High classification accuracy with macro F1 scores up to 95%

AutoML outperforms manual feature tuning

Effective long-term monitoring in outdoor conditions

Abstract

Living plants, while contributing to ecological balance and climate regulation, also function as natural sensors capable of transmitting information about their internal physiological states and surrounding conditions. This rich source of data provides potential for applications in environmental monitoring and precision agriculture. With integration into biohybrid systems, we establish novel channels of physiological signal flow between living plants and artificial devices. We equipped *Hedera helix* with a plant-wearable device called PhytoNode to continuously record the plant's electrophysiological activity. We deployed plants in an uncontrolled outdoor environment to map electrophysiological patterns to environmental conditions.

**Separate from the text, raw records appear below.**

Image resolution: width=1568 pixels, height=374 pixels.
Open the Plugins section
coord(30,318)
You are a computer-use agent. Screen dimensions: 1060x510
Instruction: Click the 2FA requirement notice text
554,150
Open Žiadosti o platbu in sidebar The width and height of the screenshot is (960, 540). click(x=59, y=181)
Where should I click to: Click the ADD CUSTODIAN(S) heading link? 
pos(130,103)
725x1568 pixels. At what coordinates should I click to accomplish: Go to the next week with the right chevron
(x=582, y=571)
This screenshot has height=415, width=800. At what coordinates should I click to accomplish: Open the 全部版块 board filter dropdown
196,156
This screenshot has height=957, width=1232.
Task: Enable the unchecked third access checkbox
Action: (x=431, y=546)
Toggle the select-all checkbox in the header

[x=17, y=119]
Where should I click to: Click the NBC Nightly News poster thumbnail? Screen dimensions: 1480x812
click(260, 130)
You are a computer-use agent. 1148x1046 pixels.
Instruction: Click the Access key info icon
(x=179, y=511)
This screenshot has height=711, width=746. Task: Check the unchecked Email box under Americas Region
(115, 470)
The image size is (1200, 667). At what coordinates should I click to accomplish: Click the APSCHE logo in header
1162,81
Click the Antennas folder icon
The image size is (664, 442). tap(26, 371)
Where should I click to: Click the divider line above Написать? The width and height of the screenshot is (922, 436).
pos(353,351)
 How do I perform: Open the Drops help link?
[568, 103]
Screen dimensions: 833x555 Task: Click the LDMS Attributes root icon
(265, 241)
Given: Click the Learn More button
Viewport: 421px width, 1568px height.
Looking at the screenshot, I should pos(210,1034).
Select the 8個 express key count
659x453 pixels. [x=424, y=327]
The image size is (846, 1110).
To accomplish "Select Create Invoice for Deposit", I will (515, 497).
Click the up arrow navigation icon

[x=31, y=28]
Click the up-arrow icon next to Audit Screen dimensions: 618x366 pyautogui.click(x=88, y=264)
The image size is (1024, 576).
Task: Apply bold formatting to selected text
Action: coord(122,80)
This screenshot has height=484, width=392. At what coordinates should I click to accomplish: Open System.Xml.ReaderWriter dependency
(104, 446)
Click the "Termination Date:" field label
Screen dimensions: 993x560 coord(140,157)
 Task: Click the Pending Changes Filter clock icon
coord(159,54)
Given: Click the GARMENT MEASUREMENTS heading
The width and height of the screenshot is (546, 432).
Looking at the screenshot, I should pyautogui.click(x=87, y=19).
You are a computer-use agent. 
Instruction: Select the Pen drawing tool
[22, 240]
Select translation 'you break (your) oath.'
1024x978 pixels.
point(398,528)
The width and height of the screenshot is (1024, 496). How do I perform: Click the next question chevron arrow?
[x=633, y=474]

Over five months, we collected data that we analyzed using state-of-the-art and automated machine learning (AutoML). Our classification models achieve high performance, reaching macro F1 scores of up to 95 percent in binary tasks. AutoML approaches outperformed manual tuning, and selecting subsets of statistical features further improved accuracy. Our biohybrid living system monitors the electrophysiology of plants in harsh, real-world conditions. This work advances scalable, self-sustaining, and plant-integrated living biohybrid systems for sustainable environmental monitoring.